Question
Consider the market in 2021 for a specific type of used car, say the Ford Falcon 2014. Suppose that in use these cars have proved
Consider the market in 2021 for a specific type of used car, say the Ford Falcon 2014. Suppose that in use these cars have proved to be either largely trouble free and reliable, or had many things go wrong. The usual slang name for the latter type is "lemon", so for contrast assume that the former type is called "orange". Suppose that each owner of an orange values it at $12,500; he/she is willing to accept a price equal to or greater than this. Similarly, suppose that the owner of a lemon values it at $3000. If the buyers could be confident that they were buying an orange they are willing to pay $16000 for it. If the car is known to be a lemon they are willing to pay only $6000. However, there is information asymmetry in this market - only the owners know whether a car is an orange or lemon.
Almost all cars depreciate over time, and so it is with the Falcon. Every month that passes, all sellers of Falcons, regardless of the type of car, they are willing to accept $200 less than they were the month before. Also, with every passing month, buyers are maximally willing to pay $500 less for an orange than they were the previous month and $300 less for a lemon.

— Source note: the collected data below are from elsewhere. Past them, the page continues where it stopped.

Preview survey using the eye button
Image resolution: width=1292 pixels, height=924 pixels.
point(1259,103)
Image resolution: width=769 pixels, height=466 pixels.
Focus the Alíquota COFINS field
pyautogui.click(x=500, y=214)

Assume that the example in the text takes place in month 0. Seventy percent of the Falcons are oranges, and this proportion never changes. Since buyers cannot distinguish between the two types of cars they are "pooled" with buyers willing to buy a car only if the "average" price they are willing to pay exceeds the price quoted by the seller. For example, in month zero they are willing to pay (0.7)*16000 +(0.3)*6000, so any amount less than this is acceptable.
A. What is the willingness for buyer/sellers to accept/pay for 1,2,3 months (calculations)

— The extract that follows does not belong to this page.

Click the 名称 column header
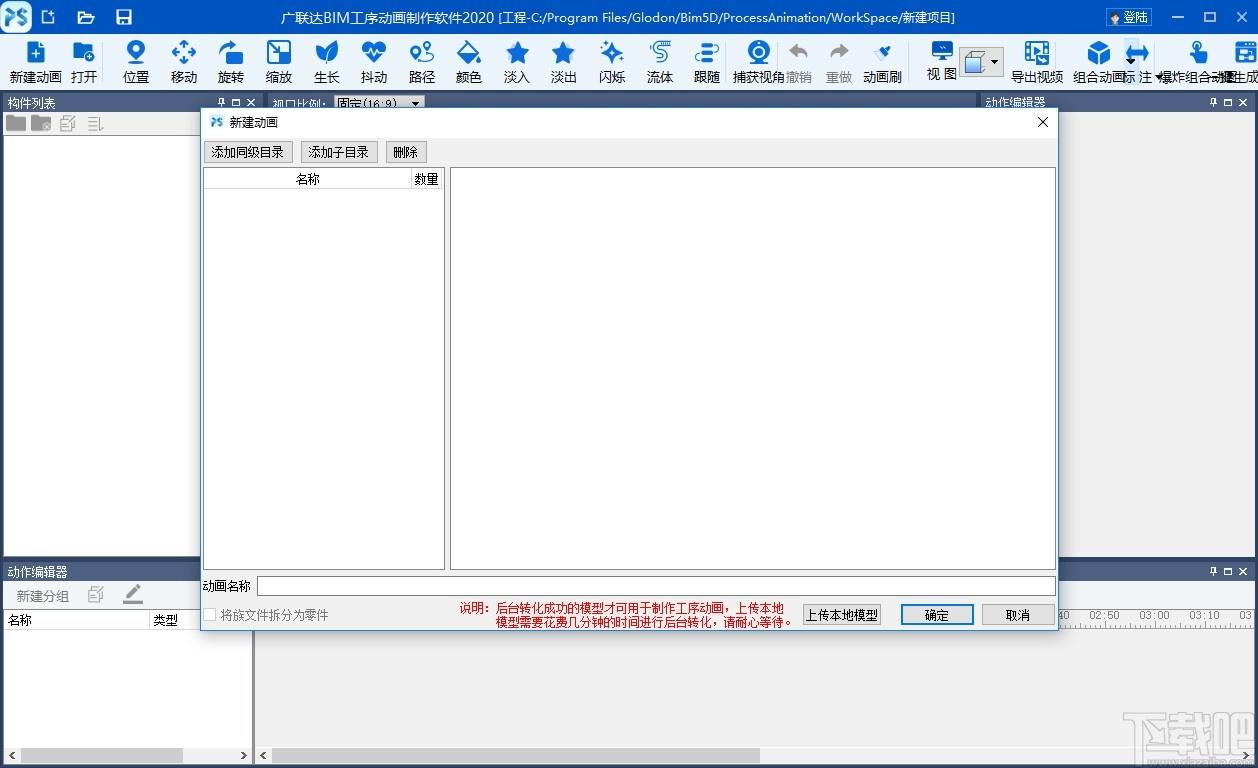This screenshot has width=1258, height=768. 308,179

B. Graph the willingness to accept of the sellers of oranges over the next 12 months. On the same figure, graph the price that buyers are willing to pay for a Falcon of unknown type (given that the proportion of oranges is 0.7. (Hint: Make the vertical axis range from 8,000 to 13,000.)
C. Is there a market for oranges in month 2? Why or why not?
(d) In what month does the market for oranges collapse?
(e) If owners of lemons experienced no depreciation (that is, they were never willing to accept anything less than $3,000), would this affect the timing of the collapse of the market for oranges? Why or why not? In what month does the market for oranges collapse in this case?
(f) If buyers experienced no depreciation for a lemon (that is, they were always willing to pay up to $6,000 for a lemon), would this affect the timing of the collapse of the market for oranges? Why or why not? In what month does the market for oranges collapse in this case?